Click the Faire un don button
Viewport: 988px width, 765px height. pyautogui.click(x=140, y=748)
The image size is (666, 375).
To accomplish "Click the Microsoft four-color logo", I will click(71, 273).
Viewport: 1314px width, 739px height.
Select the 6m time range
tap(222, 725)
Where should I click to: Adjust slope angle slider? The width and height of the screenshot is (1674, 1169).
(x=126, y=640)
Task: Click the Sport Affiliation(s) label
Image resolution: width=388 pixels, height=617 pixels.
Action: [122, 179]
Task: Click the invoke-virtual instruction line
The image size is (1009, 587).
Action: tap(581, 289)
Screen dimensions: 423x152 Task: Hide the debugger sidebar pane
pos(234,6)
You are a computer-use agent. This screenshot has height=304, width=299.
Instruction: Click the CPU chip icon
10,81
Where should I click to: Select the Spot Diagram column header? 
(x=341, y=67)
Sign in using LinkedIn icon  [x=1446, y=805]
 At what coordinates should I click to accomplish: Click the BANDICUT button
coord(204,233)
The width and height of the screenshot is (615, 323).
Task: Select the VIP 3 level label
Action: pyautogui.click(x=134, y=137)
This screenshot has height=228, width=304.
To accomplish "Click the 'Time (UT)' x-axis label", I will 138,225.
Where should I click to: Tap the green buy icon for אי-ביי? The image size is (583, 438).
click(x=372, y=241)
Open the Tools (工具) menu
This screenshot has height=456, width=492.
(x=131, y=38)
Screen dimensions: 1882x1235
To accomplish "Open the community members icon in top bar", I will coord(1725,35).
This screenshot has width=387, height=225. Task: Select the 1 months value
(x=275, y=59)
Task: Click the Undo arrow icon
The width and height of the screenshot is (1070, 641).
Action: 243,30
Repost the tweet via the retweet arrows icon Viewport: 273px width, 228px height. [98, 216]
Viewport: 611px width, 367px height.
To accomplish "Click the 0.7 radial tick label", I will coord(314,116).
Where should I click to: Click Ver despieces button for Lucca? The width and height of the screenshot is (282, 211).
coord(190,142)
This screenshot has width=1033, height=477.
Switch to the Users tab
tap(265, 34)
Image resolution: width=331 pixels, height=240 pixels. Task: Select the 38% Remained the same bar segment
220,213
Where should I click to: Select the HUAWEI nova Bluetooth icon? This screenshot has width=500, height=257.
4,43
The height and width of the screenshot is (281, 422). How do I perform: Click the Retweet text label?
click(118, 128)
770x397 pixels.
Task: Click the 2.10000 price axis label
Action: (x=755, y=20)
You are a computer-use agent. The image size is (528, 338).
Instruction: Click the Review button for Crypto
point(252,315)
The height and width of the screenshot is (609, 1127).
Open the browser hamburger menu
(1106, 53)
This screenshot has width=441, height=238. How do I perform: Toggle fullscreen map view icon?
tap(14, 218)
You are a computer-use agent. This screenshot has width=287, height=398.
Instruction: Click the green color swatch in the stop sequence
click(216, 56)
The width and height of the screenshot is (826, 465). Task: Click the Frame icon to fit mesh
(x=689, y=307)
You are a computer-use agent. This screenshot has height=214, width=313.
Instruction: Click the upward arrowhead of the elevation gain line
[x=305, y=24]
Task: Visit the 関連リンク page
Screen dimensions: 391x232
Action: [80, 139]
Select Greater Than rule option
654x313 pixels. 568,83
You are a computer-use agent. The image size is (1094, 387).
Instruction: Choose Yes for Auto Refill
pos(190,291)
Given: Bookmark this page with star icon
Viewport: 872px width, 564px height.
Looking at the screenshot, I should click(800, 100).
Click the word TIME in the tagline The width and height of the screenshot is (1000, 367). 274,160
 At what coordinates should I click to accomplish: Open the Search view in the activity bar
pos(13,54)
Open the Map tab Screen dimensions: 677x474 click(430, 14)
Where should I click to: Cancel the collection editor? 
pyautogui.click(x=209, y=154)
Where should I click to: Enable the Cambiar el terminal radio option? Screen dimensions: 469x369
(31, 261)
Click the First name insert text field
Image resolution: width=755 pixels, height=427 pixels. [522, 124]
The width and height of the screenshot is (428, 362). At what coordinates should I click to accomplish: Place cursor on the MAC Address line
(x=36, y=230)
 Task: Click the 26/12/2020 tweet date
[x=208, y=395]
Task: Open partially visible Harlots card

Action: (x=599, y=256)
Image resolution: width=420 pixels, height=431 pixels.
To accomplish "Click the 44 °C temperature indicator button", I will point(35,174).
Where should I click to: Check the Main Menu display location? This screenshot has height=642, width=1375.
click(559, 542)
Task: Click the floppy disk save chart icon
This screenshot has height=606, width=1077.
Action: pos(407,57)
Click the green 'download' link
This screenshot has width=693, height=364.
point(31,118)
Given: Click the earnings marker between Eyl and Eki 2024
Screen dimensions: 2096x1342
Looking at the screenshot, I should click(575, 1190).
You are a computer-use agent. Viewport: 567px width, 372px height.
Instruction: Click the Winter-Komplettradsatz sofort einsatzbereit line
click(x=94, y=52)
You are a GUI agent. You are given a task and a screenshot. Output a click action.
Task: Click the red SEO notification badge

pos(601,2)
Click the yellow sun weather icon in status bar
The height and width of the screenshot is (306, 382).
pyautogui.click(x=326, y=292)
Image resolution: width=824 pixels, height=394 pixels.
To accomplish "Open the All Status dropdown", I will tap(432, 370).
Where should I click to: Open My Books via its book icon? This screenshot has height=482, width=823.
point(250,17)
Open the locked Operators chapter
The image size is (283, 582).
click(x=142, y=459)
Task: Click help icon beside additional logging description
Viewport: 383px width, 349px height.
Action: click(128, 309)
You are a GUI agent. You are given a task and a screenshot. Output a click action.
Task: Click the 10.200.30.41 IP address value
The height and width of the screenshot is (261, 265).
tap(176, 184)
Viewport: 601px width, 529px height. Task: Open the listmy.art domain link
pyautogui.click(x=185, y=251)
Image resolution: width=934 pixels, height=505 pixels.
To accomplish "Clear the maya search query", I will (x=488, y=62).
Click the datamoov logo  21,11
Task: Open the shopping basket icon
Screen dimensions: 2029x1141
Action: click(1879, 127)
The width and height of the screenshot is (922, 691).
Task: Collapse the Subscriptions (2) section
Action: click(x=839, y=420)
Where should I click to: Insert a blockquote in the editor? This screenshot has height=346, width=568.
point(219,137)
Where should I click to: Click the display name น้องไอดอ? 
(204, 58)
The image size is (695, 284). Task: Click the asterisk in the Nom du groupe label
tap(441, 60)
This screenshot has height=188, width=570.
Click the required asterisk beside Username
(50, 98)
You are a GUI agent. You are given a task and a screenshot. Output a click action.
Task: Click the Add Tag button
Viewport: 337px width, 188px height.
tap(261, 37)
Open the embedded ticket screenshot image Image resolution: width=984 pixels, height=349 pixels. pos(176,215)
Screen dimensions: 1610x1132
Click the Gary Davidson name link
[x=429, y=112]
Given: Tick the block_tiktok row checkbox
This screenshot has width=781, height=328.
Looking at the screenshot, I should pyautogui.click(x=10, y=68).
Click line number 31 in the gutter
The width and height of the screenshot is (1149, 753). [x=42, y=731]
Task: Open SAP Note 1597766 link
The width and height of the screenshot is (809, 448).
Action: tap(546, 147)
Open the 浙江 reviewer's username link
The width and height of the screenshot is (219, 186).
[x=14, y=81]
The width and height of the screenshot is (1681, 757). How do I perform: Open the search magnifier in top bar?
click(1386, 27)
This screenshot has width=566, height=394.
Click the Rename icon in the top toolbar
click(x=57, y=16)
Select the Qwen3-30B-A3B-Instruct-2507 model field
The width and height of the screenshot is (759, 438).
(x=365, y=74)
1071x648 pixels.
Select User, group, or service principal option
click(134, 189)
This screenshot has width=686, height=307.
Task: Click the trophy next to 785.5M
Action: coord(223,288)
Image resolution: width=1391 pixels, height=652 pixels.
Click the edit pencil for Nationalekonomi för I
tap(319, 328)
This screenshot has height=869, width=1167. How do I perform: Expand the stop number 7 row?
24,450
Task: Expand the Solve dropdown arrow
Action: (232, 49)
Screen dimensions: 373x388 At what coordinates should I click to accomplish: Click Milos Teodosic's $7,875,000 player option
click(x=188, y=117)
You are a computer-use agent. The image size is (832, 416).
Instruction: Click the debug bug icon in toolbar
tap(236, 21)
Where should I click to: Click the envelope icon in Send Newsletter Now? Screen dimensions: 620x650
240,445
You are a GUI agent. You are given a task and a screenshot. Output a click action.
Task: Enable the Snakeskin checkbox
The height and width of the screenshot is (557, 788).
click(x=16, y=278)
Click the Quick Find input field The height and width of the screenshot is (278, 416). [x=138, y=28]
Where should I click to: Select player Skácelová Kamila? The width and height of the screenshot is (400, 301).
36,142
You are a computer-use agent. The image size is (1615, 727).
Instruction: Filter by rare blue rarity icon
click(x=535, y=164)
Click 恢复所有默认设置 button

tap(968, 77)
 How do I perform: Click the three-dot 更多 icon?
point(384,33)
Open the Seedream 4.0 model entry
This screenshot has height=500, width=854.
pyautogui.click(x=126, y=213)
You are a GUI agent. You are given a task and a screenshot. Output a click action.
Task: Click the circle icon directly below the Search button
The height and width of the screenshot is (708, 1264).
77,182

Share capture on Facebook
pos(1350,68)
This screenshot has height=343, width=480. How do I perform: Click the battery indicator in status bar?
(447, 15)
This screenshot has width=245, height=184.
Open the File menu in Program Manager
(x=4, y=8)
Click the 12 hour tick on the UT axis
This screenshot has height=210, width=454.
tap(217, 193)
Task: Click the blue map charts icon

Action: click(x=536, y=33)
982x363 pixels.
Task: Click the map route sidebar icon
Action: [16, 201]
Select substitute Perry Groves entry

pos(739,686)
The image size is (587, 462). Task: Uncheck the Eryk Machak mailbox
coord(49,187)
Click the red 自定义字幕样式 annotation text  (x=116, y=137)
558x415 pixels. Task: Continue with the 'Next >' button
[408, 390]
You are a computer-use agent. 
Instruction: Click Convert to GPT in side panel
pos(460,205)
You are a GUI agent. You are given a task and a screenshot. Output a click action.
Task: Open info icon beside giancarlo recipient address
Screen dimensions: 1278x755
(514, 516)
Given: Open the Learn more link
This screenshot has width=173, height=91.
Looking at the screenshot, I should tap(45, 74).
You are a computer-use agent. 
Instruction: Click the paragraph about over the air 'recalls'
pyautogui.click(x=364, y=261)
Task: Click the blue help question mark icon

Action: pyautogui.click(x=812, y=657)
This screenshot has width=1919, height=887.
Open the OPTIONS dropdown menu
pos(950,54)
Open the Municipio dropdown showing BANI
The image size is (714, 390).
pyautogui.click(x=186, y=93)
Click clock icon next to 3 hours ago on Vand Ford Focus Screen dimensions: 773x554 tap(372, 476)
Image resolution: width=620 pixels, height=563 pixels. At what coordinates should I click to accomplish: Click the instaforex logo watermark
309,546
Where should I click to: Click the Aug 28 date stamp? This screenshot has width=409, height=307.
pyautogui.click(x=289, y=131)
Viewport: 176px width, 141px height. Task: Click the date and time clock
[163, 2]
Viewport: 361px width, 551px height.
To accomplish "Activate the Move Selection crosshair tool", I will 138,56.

▶ [Problem]: Return the lines of the listing above verbatim, starting from the line containing "Viewport: 601px width, 529px" up to and including the line containing "Click the datamoov".

▶ [Expected answer]:
Viewport: 601px width, 529px height. Task: Open the listmy.art domain link
pyautogui.click(x=185, y=251)
Image resolution: width=934 pixels, height=505 pixels.
To accomplish "Clear the maya search query", I will (x=488, y=62).
Click the datamoov logo  21,11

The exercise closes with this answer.